_Task requirements_
Where a line below holds the string "agent", count it; then give the total without any other words.
-------- Available records --------
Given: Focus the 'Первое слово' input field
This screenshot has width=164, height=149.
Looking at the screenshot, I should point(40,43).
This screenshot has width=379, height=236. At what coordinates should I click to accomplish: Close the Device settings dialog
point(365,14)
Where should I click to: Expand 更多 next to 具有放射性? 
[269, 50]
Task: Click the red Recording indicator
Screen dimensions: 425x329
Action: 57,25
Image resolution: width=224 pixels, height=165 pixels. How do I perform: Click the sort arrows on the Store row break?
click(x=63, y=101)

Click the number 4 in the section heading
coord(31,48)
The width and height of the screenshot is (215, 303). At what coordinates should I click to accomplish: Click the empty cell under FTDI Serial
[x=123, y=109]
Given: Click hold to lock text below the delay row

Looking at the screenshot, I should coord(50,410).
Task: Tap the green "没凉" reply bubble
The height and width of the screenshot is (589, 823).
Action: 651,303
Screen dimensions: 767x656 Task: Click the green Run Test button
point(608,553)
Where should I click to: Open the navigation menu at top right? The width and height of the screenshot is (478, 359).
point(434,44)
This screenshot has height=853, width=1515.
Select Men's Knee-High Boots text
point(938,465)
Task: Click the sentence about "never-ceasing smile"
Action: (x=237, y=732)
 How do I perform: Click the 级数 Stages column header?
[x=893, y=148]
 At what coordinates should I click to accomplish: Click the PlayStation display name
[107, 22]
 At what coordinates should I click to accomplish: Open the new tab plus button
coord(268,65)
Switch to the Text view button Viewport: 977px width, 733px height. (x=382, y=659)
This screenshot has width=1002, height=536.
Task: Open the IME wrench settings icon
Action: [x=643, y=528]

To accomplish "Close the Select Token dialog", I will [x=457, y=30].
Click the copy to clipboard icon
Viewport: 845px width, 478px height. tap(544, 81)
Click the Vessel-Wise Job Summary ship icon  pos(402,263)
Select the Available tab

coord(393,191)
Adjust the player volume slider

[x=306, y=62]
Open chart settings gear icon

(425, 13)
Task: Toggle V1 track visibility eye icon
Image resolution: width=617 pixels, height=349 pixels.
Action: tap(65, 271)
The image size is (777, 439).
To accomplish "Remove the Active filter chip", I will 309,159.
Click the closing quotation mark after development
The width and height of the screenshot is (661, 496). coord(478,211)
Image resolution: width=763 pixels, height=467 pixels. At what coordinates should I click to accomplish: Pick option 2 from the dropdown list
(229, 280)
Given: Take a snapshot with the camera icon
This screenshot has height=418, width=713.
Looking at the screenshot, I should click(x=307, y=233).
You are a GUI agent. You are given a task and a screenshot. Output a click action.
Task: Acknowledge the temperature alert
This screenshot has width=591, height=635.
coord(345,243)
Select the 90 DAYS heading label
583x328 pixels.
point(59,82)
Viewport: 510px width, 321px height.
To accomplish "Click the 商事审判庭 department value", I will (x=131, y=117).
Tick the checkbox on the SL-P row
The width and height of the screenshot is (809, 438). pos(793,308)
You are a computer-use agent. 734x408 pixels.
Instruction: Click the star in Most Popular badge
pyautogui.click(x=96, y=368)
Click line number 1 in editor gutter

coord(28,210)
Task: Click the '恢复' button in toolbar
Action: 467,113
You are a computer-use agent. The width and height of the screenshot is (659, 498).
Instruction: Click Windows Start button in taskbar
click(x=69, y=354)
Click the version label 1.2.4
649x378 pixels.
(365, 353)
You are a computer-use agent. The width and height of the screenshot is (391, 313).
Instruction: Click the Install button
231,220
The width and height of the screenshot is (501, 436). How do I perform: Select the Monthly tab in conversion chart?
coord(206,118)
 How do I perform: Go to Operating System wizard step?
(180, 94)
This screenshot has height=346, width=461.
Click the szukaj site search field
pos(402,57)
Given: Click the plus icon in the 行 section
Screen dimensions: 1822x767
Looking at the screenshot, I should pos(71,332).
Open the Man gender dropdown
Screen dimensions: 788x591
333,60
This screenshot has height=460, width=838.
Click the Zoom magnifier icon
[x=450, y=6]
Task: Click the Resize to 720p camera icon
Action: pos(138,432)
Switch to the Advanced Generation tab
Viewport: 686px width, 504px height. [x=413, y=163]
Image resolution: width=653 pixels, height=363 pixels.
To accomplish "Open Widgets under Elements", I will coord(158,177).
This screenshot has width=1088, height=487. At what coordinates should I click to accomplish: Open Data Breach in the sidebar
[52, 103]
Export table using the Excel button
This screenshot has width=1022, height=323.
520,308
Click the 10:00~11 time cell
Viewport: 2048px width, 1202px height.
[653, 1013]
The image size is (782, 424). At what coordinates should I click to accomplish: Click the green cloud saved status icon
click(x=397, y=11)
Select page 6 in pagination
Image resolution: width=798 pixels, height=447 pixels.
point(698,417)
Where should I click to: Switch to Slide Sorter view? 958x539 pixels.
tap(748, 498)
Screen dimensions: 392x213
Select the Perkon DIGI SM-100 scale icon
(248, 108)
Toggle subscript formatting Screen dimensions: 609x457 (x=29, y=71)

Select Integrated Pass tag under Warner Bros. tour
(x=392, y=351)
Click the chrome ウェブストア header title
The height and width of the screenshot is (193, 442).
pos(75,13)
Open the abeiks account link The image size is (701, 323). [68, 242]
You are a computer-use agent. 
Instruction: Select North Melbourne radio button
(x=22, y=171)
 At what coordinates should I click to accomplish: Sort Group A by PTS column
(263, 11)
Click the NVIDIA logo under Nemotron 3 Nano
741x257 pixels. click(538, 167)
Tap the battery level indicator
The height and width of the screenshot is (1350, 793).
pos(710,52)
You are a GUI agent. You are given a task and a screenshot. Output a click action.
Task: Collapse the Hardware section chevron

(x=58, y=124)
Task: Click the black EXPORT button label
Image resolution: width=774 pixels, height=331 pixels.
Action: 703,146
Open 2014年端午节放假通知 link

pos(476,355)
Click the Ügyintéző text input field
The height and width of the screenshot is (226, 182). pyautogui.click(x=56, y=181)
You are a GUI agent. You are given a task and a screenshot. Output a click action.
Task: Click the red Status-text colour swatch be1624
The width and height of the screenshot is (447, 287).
--------
_The completed task_
7